The JIT compiler uses this attribute to disable optimizations that would make debugging difficult. The ones that move code around like loop-invariant hoisting. In selected cases, this can make a big difference in performance. Not usually though.

Mapping breakpoints to execution addresses is the job of the debugger. It uses the .pdb file and info generated by the JIT compiler that provides the IL instruction to code address mapping. If you would write your own debugger, you'd use ICorDebugCode::GetILToNativeMapping().

Basically debug deployment will be slower since the JIT compiler optimizations are disabled.

Neil
+2  A: 

What you read is quite valid. Release is usually more lean due to JIT optimization, not including debug code (#IF DEBUG or [Conditional("DEBUG")]), minimal debug symbol loading and often not being considered is smaller assembly which will reduce loading time. Performance different is more obvious when running the code in VS because of more extensive PDB and symbols that are loaded, but if you run it independently, the performance differences may be less apparent. Certain code will optimize better than other and it is using the same optimizing heuristics just like in other languages.

Scott has a good explanation on inline method optimization here

See this article that give a brief explanation why it is different in ASP.NET environment for debug and release setting.

Fadrian Sudaman
The inline explanation is very good
sagie
A: 

One thing you should note, regarding performance and whether the debugger is attached or not, something that took us by surprise.

We had a piece of code, involving many tight loops, that seemed to take forever to debug, yet ran quite well on its own. In other words, no customers or clients where experiencing problems, but when we were debugging it seemed to run like molasses.

The culprit was a Debug.WriteLine in one of the tight loops, which spit out thousands of log messages, left from a debug session a while back. It seems that when the debugger is attached and listens to such output, there's overhead involved that slows down the program. For this particular code, it was on the order of 0.2-0.3 seconds runtime on its own, and 30+ seconds when the debugger was attached.

Simple solution though, just remove the debug messages that was no longer needed.

Lasse V. Karlsen
A: 

To a large extent, that depends on whether your app is compute-bound, and it is not always easy to tell, as in Lasse's example. If I've got the slightest question about what it's doing, I pause it a few times and examine the stack. If there's something extra going on that I didn't really need, that spots it immediately.

Mike Dunlavey
+10  A: 

There is no article which "proves" anything about a performance question. The way to prove an assertion about the performance impact of a change is to try it both ways and test it under realistic-but-controlled conditions.

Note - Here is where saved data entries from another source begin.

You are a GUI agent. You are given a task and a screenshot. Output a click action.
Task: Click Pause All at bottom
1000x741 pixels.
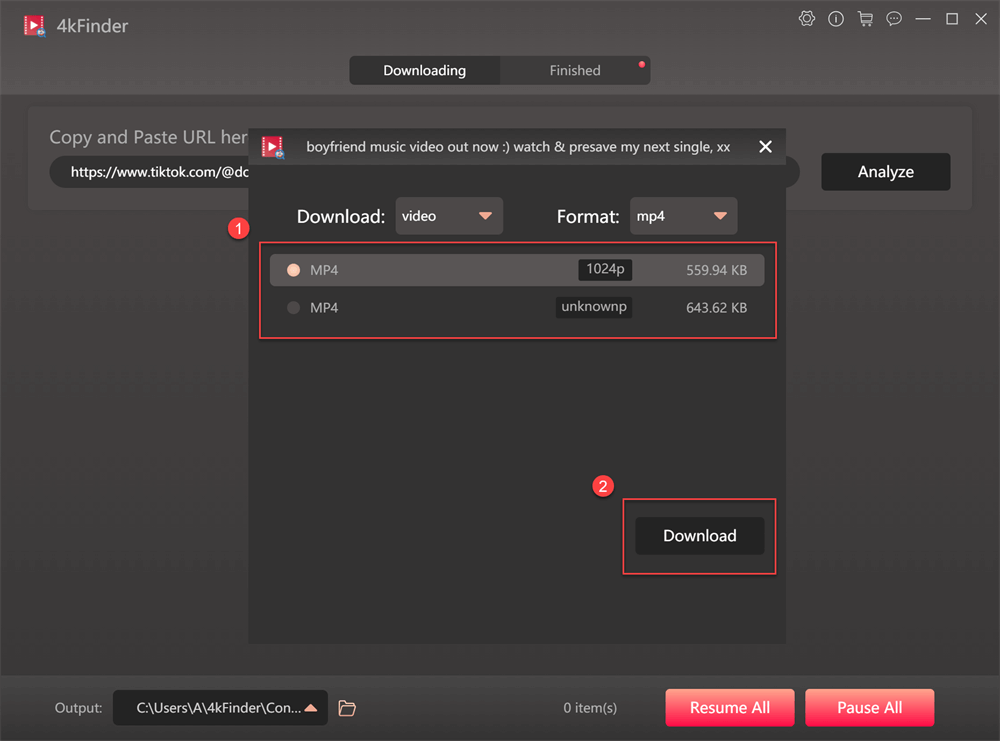click(869, 707)
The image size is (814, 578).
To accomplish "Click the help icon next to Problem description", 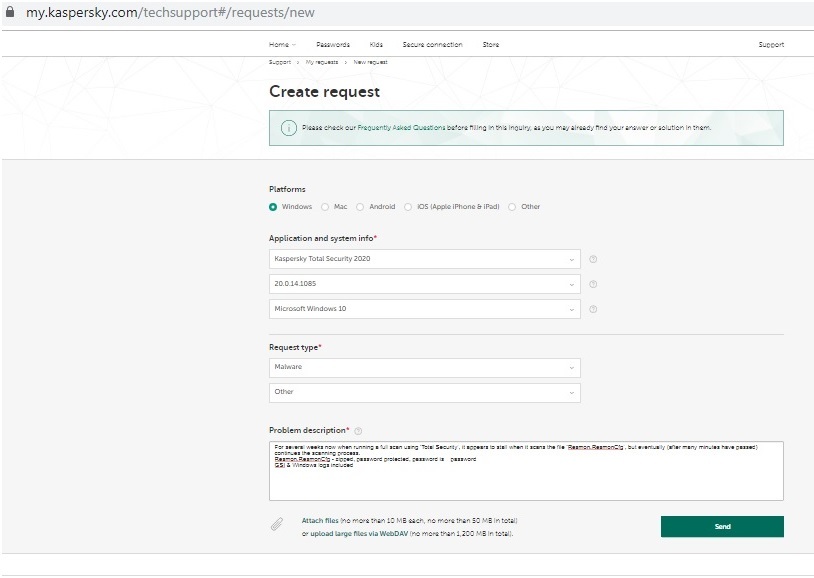I will (x=358, y=430).
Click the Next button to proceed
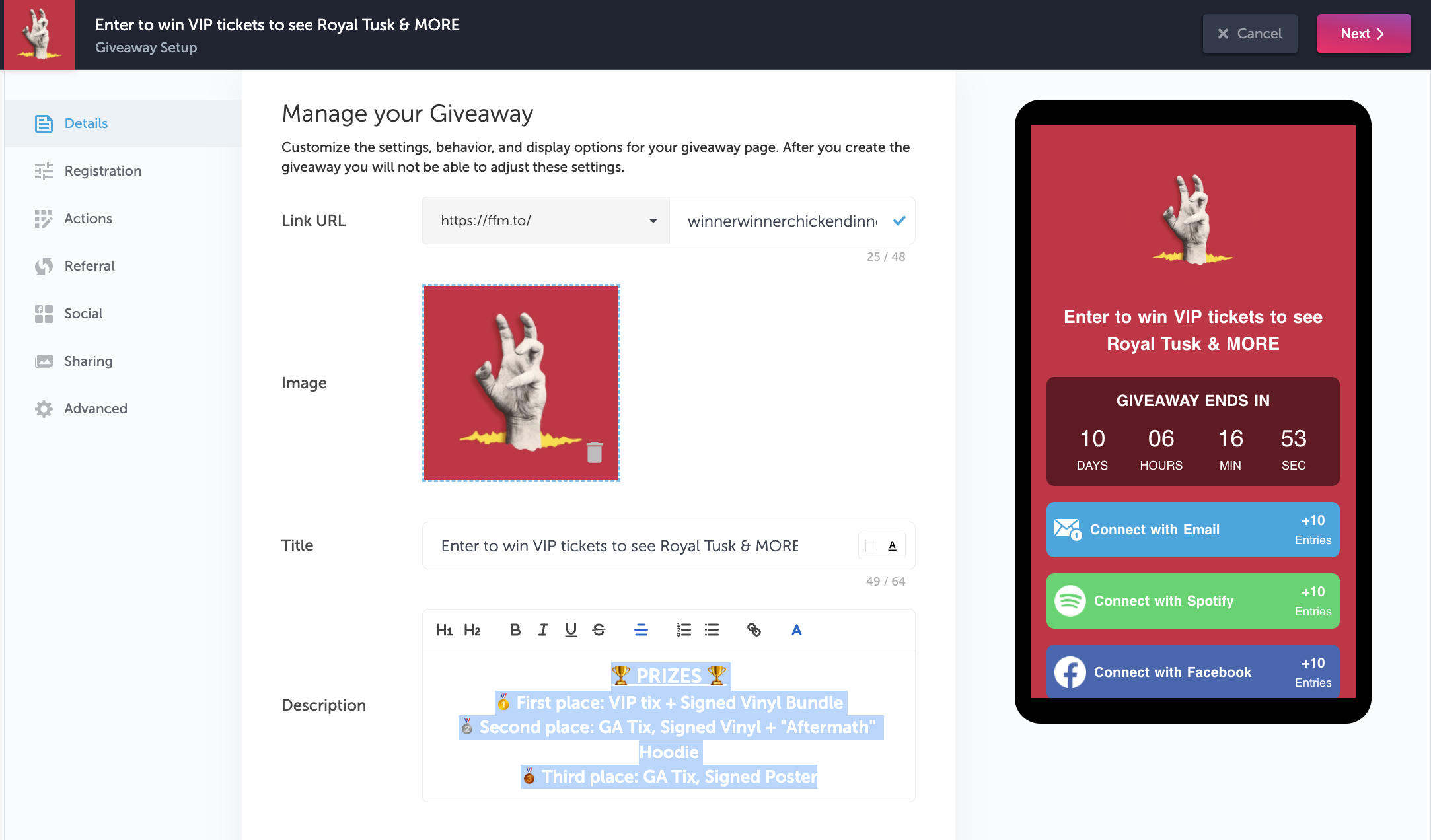The height and width of the screenshot is (840, 1431). (1363, 34)
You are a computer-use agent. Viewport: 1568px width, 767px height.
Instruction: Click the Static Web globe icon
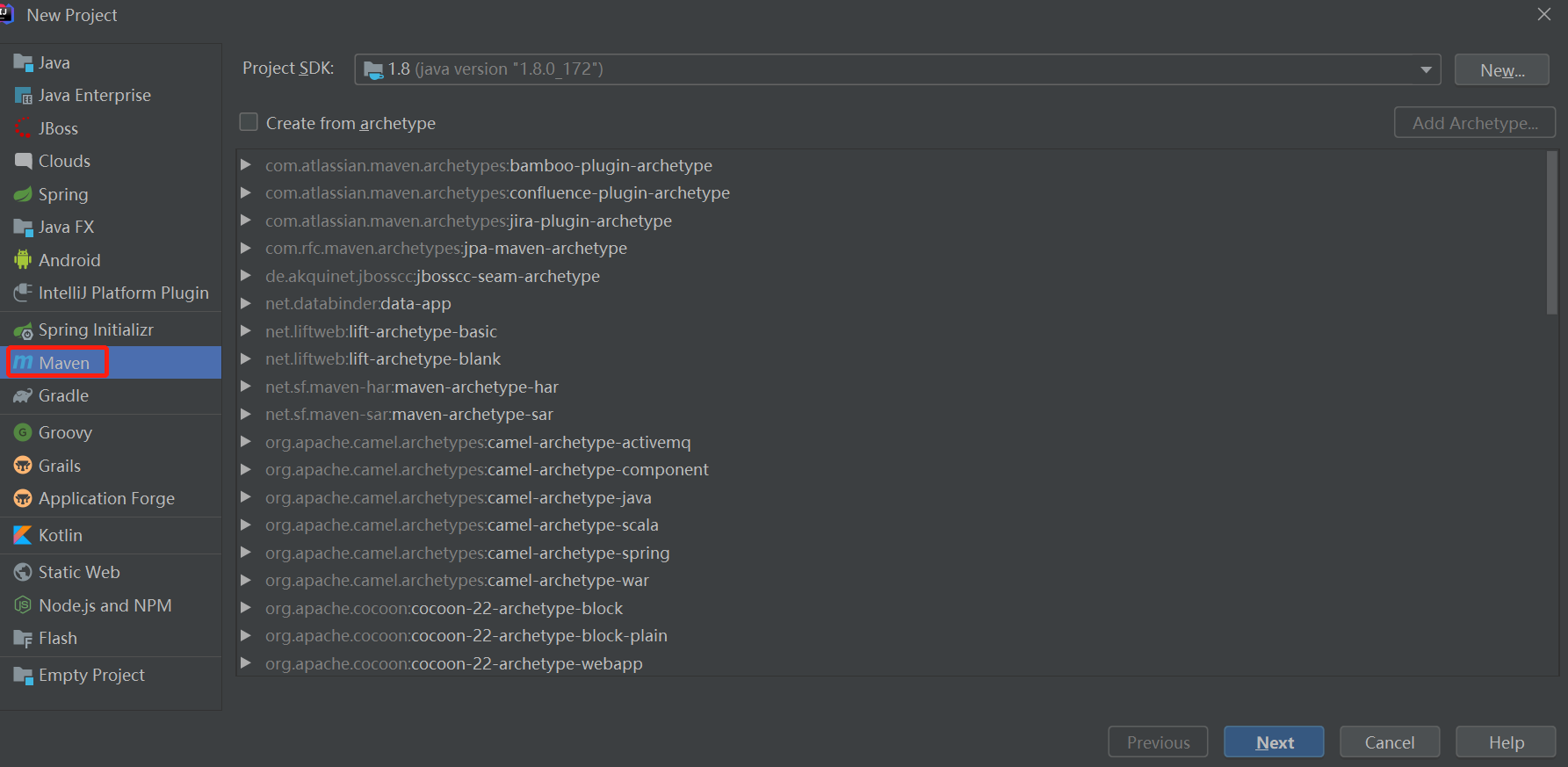coord(23,572)
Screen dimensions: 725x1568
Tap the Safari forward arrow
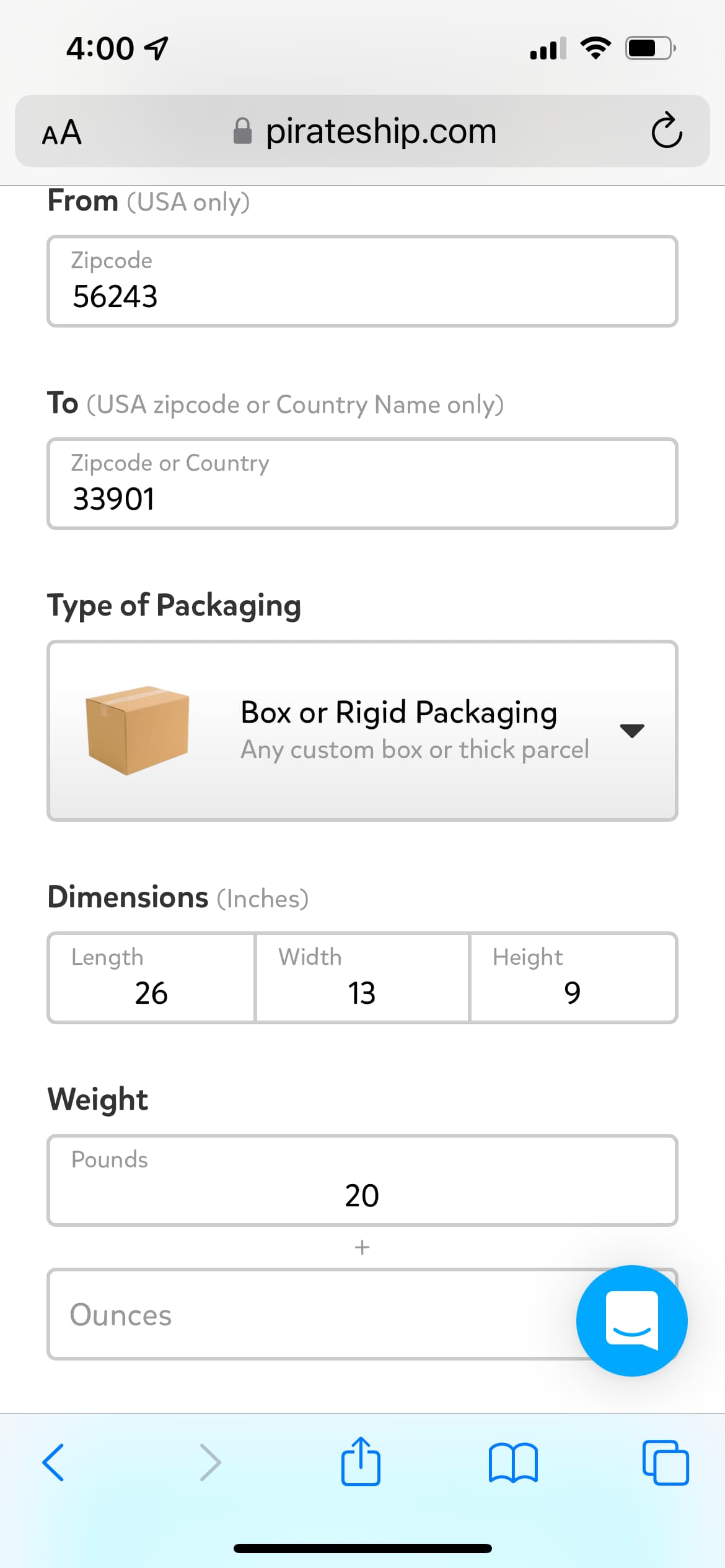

You're asking a question about performance, so clearly you care about performance. If you care about performance then the right thing to do is to set some performance goals and then write yourself a test suite which tracks your progress against those goals. Once you have a such a test suite you can then easily use it to test for yourself the truth or falsity of statements like "the debug build is slower".

And furthermore, you'll be able to get meaningful results. "Slower" is meaningless because it is not clear whether it's one microsecond slower or twenty minutes slower. "10% slower under realistic conditions" is more meaningful.

Spend the time you would have spent researching this question online on building a device which answers the question. You'll get far more accurate results that way. Anything you read online is just a guess about what might happen. Reason from facts you gathered yourself, not from other people's guesses about how your program might behave.